-- START OF Available records --

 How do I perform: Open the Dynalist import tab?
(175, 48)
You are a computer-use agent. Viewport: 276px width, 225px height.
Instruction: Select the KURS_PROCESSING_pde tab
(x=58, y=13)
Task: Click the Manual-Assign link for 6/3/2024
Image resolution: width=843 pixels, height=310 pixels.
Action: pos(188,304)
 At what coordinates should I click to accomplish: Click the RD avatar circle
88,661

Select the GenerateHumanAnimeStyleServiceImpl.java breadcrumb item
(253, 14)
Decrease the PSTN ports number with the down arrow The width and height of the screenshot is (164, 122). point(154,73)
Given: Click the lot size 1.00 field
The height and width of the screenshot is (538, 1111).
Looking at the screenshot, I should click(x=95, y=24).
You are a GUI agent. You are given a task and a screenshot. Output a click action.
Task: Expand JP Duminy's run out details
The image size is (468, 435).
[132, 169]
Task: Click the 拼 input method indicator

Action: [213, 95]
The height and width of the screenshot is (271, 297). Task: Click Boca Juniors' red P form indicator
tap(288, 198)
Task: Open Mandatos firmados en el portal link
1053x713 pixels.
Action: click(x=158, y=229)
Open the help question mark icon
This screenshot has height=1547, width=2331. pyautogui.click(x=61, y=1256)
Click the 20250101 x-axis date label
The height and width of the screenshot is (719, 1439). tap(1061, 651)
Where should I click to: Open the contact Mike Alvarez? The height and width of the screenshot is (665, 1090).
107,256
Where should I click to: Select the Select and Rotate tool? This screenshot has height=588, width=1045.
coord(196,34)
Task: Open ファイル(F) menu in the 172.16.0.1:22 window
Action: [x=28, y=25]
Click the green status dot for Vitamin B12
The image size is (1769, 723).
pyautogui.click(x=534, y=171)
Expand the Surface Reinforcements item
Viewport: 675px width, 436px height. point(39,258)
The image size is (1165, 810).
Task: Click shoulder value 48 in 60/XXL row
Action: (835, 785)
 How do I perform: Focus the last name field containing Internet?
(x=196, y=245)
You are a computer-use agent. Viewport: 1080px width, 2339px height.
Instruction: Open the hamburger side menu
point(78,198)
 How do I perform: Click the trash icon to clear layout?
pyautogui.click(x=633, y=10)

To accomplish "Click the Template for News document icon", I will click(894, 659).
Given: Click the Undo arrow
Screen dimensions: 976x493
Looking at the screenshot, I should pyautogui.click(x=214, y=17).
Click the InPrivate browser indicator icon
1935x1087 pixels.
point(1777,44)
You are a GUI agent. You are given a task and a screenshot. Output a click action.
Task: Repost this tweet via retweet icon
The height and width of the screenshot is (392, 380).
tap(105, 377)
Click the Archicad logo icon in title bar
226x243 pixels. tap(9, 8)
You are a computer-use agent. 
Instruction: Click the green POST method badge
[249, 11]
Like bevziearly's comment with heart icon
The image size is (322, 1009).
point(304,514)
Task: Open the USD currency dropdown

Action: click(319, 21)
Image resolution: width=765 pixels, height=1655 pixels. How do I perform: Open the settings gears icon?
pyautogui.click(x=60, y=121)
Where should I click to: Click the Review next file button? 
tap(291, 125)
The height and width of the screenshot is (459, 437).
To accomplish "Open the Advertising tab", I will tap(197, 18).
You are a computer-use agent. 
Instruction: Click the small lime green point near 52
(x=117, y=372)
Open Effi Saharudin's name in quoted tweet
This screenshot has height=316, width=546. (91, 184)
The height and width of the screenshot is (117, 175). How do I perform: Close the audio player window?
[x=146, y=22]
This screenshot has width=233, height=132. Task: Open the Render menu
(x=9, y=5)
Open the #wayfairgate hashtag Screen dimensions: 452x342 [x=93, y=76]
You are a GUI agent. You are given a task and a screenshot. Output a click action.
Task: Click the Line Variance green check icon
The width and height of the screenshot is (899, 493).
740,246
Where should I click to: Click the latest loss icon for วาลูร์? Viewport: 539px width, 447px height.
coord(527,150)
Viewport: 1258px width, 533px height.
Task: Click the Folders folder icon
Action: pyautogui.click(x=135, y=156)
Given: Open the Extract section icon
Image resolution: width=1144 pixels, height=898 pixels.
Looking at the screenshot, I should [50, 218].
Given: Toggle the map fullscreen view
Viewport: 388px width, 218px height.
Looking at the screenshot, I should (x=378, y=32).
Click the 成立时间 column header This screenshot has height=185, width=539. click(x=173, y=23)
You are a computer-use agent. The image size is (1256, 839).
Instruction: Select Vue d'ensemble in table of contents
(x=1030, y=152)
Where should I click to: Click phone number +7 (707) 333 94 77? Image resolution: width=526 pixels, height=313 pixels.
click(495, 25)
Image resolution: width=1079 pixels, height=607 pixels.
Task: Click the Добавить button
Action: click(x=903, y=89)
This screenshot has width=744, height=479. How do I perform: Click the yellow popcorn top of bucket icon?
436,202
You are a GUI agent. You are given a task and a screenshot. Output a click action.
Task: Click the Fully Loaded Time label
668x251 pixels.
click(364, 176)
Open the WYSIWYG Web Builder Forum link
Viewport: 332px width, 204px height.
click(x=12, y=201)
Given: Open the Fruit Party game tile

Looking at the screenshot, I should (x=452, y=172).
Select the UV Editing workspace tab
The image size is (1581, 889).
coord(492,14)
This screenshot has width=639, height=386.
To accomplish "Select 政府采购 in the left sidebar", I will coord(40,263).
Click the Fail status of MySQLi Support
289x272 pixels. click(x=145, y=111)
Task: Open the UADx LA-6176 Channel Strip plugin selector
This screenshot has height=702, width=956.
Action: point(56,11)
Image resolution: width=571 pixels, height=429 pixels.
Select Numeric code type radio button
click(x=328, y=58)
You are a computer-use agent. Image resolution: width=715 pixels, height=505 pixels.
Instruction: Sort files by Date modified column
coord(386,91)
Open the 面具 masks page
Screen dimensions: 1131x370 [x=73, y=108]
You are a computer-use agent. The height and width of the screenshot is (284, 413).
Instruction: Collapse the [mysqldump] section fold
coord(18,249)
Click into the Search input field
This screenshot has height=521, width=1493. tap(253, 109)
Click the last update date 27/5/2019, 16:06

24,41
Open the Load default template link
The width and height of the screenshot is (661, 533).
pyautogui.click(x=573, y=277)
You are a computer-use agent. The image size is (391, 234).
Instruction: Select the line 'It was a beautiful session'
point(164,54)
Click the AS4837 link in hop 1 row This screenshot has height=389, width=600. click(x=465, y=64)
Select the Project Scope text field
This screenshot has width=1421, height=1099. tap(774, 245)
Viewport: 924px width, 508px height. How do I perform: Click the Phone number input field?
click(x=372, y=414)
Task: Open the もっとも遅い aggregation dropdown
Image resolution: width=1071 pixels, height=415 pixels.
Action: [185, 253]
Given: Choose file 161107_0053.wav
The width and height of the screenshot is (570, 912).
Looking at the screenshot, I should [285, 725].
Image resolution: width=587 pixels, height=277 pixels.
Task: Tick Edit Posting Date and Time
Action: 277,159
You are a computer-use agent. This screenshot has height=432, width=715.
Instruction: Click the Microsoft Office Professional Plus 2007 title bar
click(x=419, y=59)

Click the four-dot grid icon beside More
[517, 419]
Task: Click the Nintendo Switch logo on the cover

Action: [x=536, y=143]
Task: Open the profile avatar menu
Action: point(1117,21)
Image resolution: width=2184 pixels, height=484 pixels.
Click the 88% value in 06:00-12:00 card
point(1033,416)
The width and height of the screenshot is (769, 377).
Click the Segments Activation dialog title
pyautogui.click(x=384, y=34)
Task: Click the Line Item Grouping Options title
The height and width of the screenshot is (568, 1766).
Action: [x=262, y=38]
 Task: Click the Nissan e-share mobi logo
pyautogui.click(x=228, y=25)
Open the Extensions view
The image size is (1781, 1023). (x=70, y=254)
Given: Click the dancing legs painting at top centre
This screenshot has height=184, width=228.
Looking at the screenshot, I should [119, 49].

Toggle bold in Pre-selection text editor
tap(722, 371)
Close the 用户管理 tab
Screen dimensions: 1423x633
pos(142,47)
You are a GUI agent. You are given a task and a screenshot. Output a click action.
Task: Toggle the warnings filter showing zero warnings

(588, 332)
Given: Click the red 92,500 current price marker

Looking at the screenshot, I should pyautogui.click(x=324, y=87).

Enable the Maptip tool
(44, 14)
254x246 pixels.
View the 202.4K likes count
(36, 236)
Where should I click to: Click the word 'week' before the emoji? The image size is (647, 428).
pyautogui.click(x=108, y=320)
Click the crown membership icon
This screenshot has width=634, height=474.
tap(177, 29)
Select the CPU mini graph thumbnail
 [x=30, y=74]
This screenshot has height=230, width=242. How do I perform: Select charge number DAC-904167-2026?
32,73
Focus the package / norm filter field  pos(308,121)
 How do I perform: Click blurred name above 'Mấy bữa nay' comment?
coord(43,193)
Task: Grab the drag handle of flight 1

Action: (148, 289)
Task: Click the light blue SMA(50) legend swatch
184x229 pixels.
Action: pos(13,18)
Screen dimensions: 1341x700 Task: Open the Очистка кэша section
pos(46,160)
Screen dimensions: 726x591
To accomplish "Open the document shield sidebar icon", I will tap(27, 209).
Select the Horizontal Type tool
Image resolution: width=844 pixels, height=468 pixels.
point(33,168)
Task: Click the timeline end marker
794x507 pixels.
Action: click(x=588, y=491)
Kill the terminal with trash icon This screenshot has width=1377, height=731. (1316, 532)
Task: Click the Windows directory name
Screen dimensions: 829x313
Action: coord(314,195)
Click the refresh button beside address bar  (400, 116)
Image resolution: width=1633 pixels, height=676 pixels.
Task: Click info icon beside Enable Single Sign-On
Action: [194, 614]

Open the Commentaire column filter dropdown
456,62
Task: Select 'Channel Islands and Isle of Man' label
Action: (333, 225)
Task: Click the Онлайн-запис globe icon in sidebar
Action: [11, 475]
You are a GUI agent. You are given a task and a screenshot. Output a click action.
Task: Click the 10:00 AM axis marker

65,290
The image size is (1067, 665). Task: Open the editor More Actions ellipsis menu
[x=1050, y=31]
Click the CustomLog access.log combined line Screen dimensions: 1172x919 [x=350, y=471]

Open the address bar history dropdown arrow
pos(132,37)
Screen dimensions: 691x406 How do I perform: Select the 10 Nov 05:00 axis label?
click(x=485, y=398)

-- END OF Available records --

Aim of the exercise: Copy out, word for word, the lines of the material between the line containing "Select the GenerateHumanAnimeStyleServiceImpl.java" and the line containing "will click(894, 659).", inclusive.

Completed task:
Select the GenerateHumanAnimeStyleServiceImpl.java breadcrumb item
(253, 14)
Decrease the PSTN ports number with the down arrow The width and height of the screenshot is (164, 122). point(154,73)
Given: Click the lot size 1.00 field
The height and width of the screenshot is (538, 1111).
Looking at the screenshot, I should click(x=95, y=24).
You are a GUI agent. You are given a task and a screenshot. Output a click action.
Task: Expand JP Duminy's run out details
The image size is (468, 435).
[132, 169]
Task: Click the 拼 input method indicator

Action: [213, 95]
The height and width of the screenshot is (271, 297). Task: Click Boca Juniors' red P form indicator
tap(288, 198)
Task: Open Mandatos firmados en el portal link
1053x713 pixels.
Action: click(x=158, y=229)
Open the help question mark icon
This screenshot has height=1547, width=2331. pyautogui.click(x=61, y=1256)
Click the 20250101 x-axis date label
The height and width of the screenshot is (719, 1439). tap(1061, 651)
Where should I click to: Open the contact Mike Alvarez? The height and width of the screenshot is (665, 1090).
107,256
Where should I click to: Select the Select and Rotate tool? This screenshot has height=588, width=1045.
coord(196,34)
Task: Open ファイル(F) menu in the 172.16.0.1:22 window
Action: [x=28, y=25]
Click the green status dot for Vitamin B12
The image size is (1769, 723).
pyautogui.click(x=534, y=171)
Expand the Surface Reinforcements item
Viewport: 675px width, 436px height. point(39,258)
The image size is (1165, 810).
Task: Click shoulder value 48 in 60/XXL row
Action: (835, 785)
 How do I perform: Focus the last name field containing Internet?
(x=196, y=245)
You are a computer-use agent. Viewport: 1080px width, 2339px height.
Instruction: Open the hamburger side menu
point(78,198)
 How do I perform: Click the trash icon to clear layout?
pyautogui.click(x=633, y=10)

To accomplish "Click the Template for News document icon", I will click(894, 659).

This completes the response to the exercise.